Nokia Axes 1,700 Employees
The company is culling employees in its in Devices and Markets units, Corporate Development Office and global support functions. The cuts represent roughly 1 percent of Nokia's worldwide workforce.
In January, the world's largest handset maker said it was aiming to cut costs by $910 million, at which point it asked employees to voluntarily resign and take a severance package. Nokia had reported that fourth-quarter net income fell to $745 million from $2.4 billion in the same period a year ago.
Nokia also said it expected industry mobile device volumes in the first quarter of 2009 would decline sequentially even more than seasonal sequential decreases in the first quarter of the past few years.
In addition, Nokia forecast that 2009 mobile device industry volumes would fall approximately 10 percent from 2008 levels, more than the first half of the year.

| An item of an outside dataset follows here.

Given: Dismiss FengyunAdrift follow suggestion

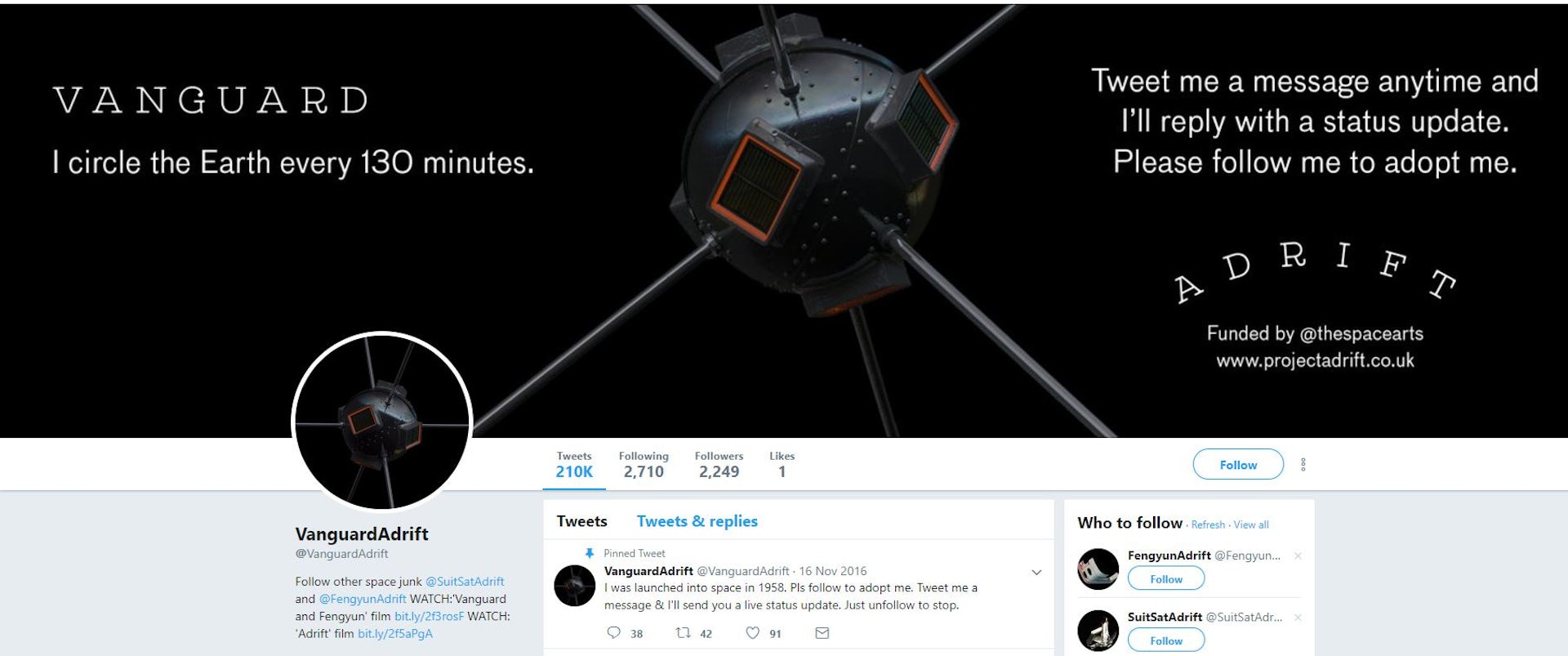Looking at the screenshot, I should (1298, 556).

Originally, Nokia estimated that industry mobile device volumes would decline 5 percent or more from 2008 levels.
On Tuesday, analysts at Goldman Sachs cut Nokia earnings per share forecasts for 2009 and 2010 and forecastd that the handset market will shrink 14 percent this year but increase 5 percent next year, according to Reuters.
Nokia has tried to shore up sinking sales by inking agreements with T-Mobile and Skype.

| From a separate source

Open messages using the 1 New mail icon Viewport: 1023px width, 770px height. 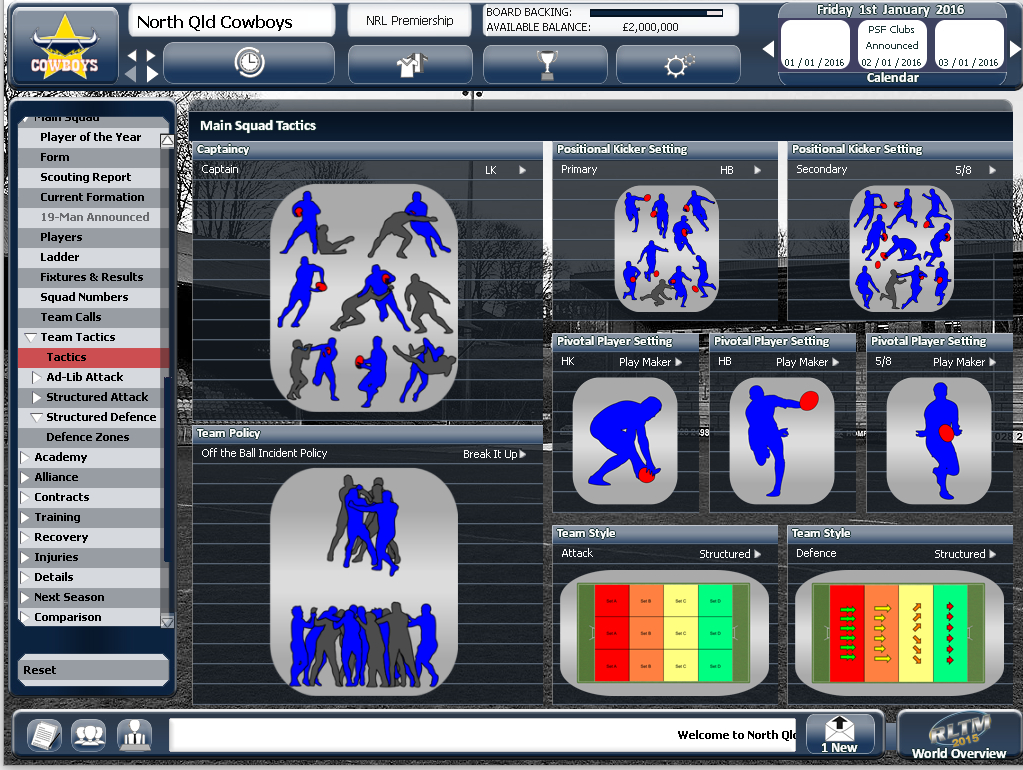tap(840, 735)
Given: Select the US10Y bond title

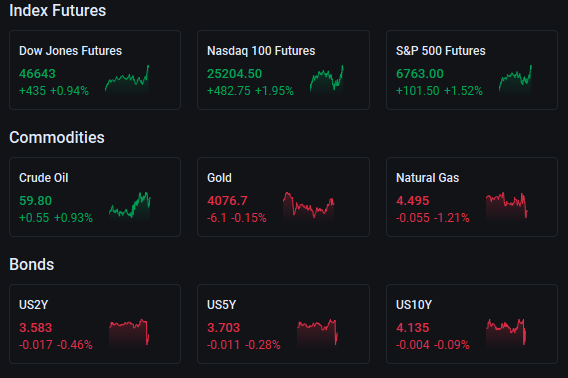Looking at the screenshot, I should [414, 305].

In February at the Mobile World Congress 2009 in Barcelona, Spain, Nokia and T-Mobile said customers will be able to download widgets from both the T-Mobile widget gallery and Nokia's Ovi Store using T-Mobile's web'n'walk widget platform. The offering was slated to be available during the second half of 2009 on mass-market Nokia Series 40 platform-based phones. At the same conference, Skype said it planned to integrate its services on the Nokia N97 beginning in the third quarter of 2009.